Здание, конечно, не лишено изящества, да и точка поставлена эффектно. Вся картина строилась на наших глазах и получилась почти убедительной. Впрочем, раздавлены мы или не раздавлены, сказать трудно. В любом случае труппе необходимо время обдумать услышанное. Конечно, ясно и сейчас: наши роли скукоживаются до невозможного. Ясно и что роль Гоголя неимоверно вырастает. Мы не исключаем, что в этом много справедливого, но сразу с подобными качелями свыкнуться нелегко. Так или иначе, с порога никто ничего не отметает, и шансы, что мы примем нового «Ревизора», неплохие. Пока же мы молчим, Блоцкий тоже молчит. То ли намеренно держит паузу, то ли просто устал. В общем, Ксения, дочь нашего хозяина, появляется кстати. Хороша и ее реплика. Войдя в залу, она звонко объявляет: «Кушать подано, господа».

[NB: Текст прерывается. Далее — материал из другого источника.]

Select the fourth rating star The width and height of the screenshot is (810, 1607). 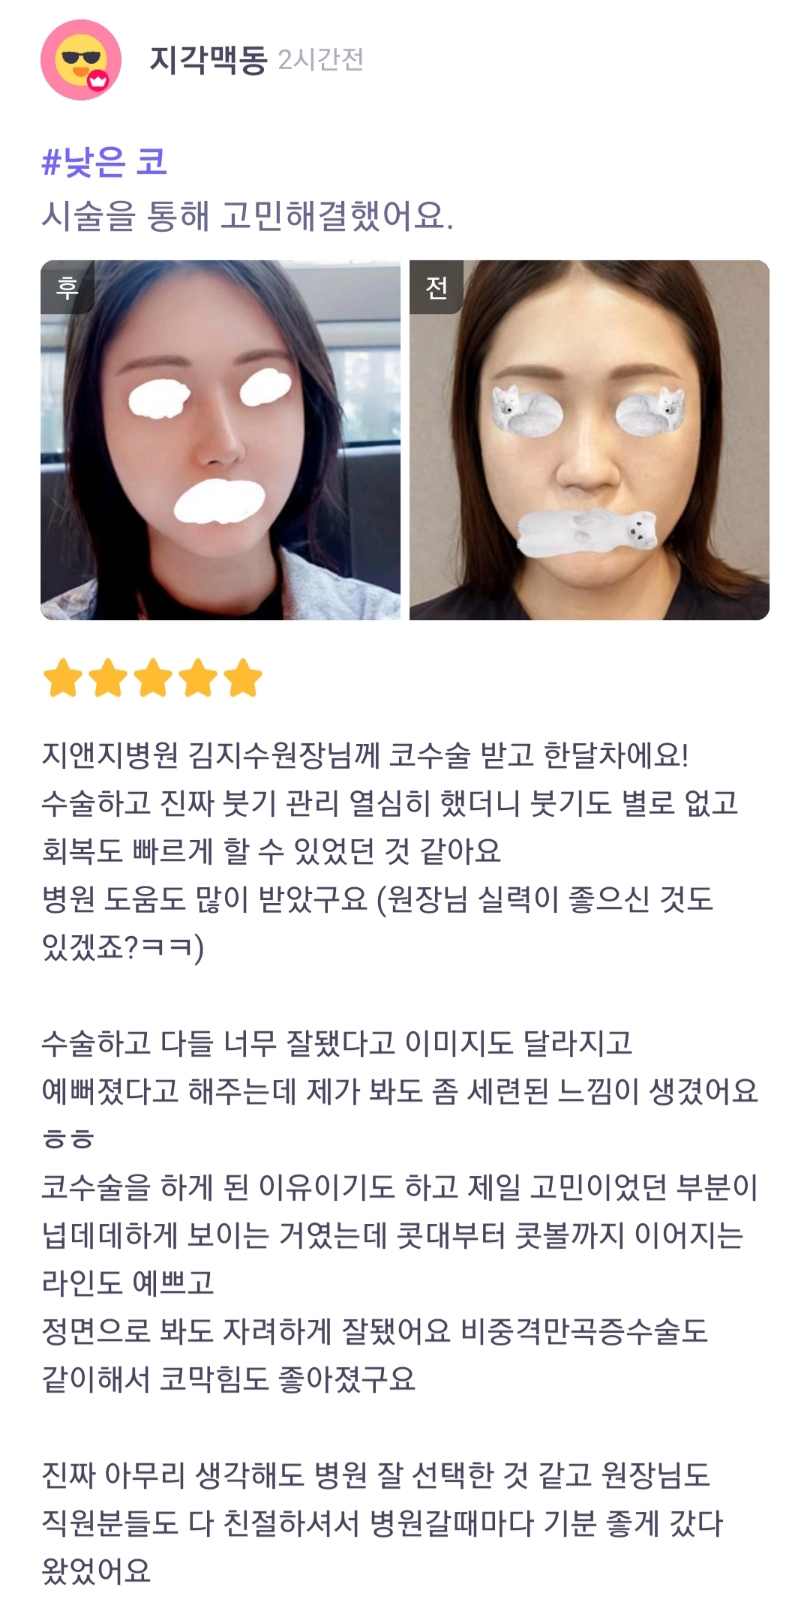click(198, 678)
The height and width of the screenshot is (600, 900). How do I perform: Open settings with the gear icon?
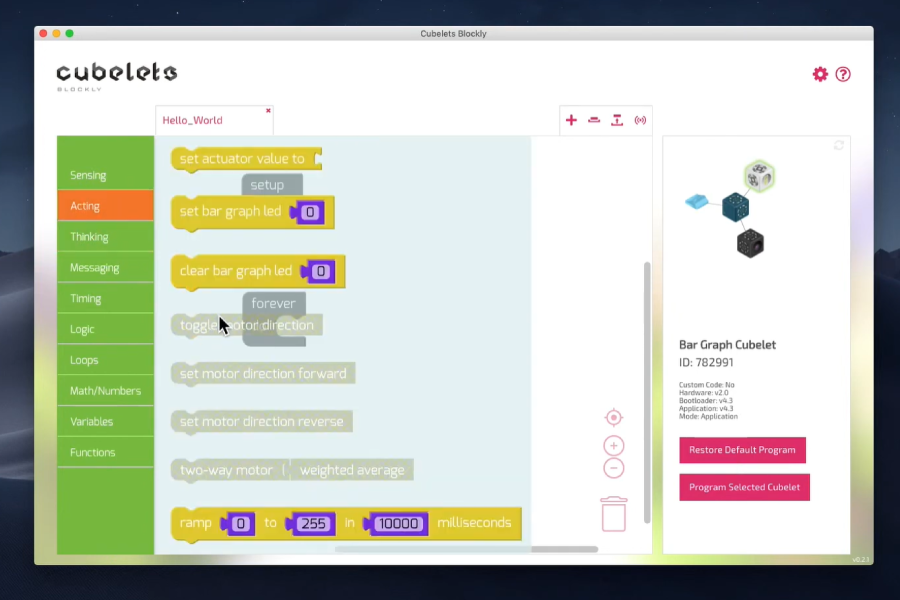click(820, 74)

То есть, повторяет Блоцкий, Гоголя неудержимо тянет роль совести, которая всегда в тебе, совести, от которой не укрыться ни одному твоему греху, или даже, бери выше, – роль Грозного Судии, что ждет нас, едва мы переступим порог, закончим земное существование. В письмах и в Развязке, объясняет труппе Блоцкий, Гоголь говорит о чиновнике и так и этак, однако, сказать по правде, разница невелика: совесть – тот же Судия. В общем, что по человеческим, что по Божественным законам роль в самом деле его, должна быть ему отдана незамедлительно и со всем возможным респектом, тут нет сомнений, но, продолжает Блоцкий, вот вопрос: что отдавать?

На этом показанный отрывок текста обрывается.